五十二
天街小雨潤如酥,草色遙看近似無。最是一年春好處,絕勝煙柳滿皇都。高紅英走在回娘家的路上想起了韓愈《早春》。自然是此時的心情想到這詩的寓意,才她想到這首詩的了。今天送兒子去工作,也就是立業,古時講成家立業,現當然是立業成家,這對一個普通家庭來說是多麼大的意義喲,充滿著朝氣和希望,減輕家庭經濟壓力,擔負起家庭的一部分責任,父母肩上的擔子輕了,心也就自然輕松了,心情好了壽命就會長的了,這一串的好,你說那個做母親的不感到由衷的欣慰,高紅英同樣有這樣的感觸,才會吟起這首詩來。

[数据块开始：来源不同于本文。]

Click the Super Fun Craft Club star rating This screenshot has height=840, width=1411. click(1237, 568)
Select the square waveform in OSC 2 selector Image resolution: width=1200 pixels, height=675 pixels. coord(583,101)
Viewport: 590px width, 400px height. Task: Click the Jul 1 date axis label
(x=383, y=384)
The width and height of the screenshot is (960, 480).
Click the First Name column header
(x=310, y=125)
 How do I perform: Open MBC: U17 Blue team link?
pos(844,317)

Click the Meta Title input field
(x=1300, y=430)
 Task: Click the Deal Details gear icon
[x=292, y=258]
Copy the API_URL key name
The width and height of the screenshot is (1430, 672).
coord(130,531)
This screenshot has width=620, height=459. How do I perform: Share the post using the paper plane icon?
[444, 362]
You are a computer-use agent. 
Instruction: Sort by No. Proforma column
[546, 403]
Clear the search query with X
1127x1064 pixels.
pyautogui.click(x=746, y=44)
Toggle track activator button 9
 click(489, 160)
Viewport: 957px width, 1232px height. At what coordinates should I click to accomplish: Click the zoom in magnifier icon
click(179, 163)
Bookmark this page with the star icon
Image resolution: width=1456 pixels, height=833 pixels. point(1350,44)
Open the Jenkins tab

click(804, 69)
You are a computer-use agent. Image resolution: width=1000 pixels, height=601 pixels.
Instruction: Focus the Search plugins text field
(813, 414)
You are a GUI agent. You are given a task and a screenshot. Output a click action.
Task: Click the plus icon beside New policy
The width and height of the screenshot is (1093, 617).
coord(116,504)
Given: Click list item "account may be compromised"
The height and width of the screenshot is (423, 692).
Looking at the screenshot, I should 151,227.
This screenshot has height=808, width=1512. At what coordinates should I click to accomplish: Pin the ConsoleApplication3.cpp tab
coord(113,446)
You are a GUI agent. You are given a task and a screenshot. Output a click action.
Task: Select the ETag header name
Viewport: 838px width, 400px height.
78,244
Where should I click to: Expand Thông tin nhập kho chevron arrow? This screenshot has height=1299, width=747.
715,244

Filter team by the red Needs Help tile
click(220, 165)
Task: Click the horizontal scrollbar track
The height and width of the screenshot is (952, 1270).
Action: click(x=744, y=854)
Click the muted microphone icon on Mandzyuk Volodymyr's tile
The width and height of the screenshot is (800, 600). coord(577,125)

她想現也到了將這窗戶紙捅破的時候了,再不捅破,到死時再說害了兒子,這時他親生爸當紅的時候,前途可想而知是無量啊。再說也是還原歷史真像,她想這麼做她沒有什麼不對的?難道就這樣的爛在肚子里,讓她永遠永遠處在暗無天日之中,她自己也受不了,這種無聲的折磨,在良心上她受到了極大的譴責。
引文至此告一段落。